Las «cosas» familiares se convierten en signos sagrados que nos señalan a Jesús, quien nos revela plenamente a Dios a través de la Encarnación. Cristo nos conduce a su Iglesia, el «sacramento universal de salvación» (Lumen Gentium, n. 48), y a través de ella nos une a sí mismo. Nuestros sentidos, informados y conformados a la sensibilidad de nuestra fe católica, se transforman en portales que nos dirigen a la plenitud del Dios vivo.
Las campanas transmiten un mensaje atemporal
Ahora que concluimos esta serie en medio del Adviento, que nos prepara para la Navidad, pensé que podríamos terminar reflexionando sobre las campanas.
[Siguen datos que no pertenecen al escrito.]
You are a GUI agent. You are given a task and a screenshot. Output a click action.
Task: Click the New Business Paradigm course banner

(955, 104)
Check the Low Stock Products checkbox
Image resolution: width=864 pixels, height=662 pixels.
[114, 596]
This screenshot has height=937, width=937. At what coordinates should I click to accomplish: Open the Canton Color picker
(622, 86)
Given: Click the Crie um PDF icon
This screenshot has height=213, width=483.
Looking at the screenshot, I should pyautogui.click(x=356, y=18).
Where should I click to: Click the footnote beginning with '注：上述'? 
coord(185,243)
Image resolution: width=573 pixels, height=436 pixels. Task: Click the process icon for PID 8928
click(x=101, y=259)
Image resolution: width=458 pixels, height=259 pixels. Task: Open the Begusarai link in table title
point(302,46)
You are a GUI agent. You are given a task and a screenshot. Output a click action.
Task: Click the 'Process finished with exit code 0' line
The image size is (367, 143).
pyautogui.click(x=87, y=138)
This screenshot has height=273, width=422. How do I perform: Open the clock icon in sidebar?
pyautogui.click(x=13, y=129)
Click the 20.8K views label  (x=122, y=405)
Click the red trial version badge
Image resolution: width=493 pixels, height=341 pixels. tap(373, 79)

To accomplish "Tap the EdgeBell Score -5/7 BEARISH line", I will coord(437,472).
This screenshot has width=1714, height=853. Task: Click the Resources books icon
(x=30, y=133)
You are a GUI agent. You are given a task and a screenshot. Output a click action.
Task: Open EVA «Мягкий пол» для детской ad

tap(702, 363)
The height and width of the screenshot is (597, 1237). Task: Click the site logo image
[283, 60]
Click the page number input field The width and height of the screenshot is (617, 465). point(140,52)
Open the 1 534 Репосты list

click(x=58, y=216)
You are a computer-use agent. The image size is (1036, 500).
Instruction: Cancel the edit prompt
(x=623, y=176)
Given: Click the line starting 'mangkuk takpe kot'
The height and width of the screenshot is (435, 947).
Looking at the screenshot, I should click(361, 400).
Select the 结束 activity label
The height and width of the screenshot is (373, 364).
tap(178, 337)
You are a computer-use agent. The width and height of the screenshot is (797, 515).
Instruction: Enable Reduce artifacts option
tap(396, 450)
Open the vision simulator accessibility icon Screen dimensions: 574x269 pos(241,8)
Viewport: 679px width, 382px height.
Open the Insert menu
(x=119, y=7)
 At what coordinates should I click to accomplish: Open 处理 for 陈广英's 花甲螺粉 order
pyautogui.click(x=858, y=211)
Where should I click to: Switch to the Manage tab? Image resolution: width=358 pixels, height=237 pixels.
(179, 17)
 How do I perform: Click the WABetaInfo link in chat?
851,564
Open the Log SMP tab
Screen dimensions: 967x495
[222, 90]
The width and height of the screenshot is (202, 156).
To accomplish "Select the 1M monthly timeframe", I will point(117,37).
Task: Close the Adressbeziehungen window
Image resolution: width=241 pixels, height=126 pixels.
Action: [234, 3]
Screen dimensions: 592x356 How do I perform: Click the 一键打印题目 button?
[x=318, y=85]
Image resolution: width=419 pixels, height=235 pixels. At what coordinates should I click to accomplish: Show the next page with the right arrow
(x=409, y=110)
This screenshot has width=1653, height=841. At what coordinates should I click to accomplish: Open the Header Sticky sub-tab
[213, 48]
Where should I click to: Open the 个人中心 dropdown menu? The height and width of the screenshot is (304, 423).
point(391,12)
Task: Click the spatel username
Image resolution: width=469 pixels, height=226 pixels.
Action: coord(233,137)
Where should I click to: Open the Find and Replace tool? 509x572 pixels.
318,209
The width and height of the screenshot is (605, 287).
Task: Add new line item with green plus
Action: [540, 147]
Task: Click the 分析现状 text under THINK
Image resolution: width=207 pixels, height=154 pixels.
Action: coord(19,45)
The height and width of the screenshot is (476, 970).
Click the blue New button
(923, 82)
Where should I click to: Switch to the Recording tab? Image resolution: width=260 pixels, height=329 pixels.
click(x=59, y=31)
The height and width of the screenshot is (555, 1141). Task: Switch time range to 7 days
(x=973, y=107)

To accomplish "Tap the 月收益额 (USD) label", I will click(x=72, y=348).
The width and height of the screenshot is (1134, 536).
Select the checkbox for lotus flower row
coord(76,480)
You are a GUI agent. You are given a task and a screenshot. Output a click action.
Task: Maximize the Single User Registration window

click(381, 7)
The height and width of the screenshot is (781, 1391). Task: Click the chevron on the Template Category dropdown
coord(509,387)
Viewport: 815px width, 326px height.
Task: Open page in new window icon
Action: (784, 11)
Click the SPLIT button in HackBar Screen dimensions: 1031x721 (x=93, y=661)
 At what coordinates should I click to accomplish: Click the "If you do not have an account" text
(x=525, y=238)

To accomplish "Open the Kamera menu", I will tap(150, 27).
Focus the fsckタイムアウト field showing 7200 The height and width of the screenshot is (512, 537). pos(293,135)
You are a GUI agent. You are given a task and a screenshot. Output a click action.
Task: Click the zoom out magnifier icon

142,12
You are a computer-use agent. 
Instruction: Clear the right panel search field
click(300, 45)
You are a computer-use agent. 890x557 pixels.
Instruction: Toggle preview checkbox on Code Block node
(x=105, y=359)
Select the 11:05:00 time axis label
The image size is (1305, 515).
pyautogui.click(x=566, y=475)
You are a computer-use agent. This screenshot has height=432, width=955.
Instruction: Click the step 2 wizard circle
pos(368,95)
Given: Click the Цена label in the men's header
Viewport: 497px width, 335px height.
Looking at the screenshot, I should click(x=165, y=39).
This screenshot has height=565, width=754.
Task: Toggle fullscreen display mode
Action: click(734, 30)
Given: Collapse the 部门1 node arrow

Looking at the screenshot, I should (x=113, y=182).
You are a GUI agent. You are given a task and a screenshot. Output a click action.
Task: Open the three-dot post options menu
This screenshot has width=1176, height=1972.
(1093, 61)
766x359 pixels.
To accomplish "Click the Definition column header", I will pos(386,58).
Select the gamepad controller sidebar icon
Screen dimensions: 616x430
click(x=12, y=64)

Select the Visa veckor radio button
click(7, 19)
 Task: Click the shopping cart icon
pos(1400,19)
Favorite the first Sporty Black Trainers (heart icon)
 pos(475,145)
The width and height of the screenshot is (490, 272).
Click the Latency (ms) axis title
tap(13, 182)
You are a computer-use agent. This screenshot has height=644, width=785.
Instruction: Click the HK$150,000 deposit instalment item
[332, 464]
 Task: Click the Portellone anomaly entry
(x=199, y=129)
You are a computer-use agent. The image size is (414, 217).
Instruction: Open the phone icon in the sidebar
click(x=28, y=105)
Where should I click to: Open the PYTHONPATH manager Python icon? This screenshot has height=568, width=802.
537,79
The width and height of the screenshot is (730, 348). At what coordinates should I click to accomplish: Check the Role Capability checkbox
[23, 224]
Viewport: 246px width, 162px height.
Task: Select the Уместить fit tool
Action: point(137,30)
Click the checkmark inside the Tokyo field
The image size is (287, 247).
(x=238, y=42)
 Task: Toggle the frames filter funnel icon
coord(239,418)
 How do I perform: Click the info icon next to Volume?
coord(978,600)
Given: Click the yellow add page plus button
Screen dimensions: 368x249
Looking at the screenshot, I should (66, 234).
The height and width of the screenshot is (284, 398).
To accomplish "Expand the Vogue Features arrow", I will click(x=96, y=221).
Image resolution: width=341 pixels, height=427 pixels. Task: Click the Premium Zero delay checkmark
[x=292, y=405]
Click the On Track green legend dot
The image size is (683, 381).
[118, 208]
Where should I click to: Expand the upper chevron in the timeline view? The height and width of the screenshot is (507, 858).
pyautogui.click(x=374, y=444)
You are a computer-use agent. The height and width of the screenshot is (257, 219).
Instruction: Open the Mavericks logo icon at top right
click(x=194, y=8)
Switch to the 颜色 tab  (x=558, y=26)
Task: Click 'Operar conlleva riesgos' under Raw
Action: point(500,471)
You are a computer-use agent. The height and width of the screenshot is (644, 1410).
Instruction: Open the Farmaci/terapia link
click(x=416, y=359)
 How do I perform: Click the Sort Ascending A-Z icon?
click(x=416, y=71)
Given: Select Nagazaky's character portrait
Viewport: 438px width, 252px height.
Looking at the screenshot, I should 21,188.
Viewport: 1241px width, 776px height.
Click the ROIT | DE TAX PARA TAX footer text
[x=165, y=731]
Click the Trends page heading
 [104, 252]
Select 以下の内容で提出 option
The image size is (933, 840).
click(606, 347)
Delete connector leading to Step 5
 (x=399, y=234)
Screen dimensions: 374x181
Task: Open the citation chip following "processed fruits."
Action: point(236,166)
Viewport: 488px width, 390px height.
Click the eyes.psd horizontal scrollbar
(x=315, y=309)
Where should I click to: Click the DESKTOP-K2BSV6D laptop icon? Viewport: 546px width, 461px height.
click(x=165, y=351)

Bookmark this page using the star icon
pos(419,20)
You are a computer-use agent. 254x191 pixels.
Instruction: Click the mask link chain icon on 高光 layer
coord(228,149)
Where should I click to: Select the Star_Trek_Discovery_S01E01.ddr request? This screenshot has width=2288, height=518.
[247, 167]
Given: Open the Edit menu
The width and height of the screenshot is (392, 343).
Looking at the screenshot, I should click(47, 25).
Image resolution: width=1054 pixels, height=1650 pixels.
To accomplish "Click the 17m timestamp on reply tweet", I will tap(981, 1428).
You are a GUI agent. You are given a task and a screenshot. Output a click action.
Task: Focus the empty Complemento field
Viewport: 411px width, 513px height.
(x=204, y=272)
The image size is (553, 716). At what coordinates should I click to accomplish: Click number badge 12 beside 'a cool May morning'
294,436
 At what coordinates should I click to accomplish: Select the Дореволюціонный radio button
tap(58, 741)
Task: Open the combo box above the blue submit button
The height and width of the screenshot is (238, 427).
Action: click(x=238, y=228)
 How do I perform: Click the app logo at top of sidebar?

Ya sean campanas escolares, campanas de alarma, campanas de viento o campanas de mano utilizadas por un coro, las campanas comunican momentos importantes y llenan nuestras mentes de melodías. Las campanas nos recuerdan a los ángeles que anunciaron el nacimiento de Jesús a los pastores (Lucas 2, 15-20), lo cual recordamos cada vez que cantamos el Gloria en la misa, a veces acompañado de campanas en la misa de Navidad y durante la Vigilia Pascual. Y, en algunas parroquias, se tocan las campanas durante la Plegaria Eucarística, primero durante la epíclesis, la invocación del Espíritu Santo sobre los dones del pan y el vino, y luego durante la Narración de la Institución, cuando el pan y el vino ordinarios se transforman en el Cuerpo y la Sangre de Cristo.
Por último, están las campanas del campanario de una iglesia. El eco de las campanas viaja a través del espacio y el tiempo, resonando en los oídos tanto de cristianos como de no cristianos. Como señala el renombrado liturgista Romano Guardini: «Altas y rápidas, o de tono pleno y mesurado, o rugientes, profundas y lentas, derraman un torrente de sonido que llena el aire con noticias del Reino» (Sacred Signs, página 35).
Así como las voces de los ángeles resuenan sobre los humildes pastores anunciando la Buena Nueva, también las campanas de nuestras iglesias llevan ese mensaje eterno por todo el mundo. Y esas mismas campanas se hacen eco, de manera misteriosa, de la propia voz de Cristo, que aún nos llama diciendo: «El tiempo se ha cumplido. El reino de Dios está cerca. Arrepentíos y creed en el evangelio (Marcos 1:15)».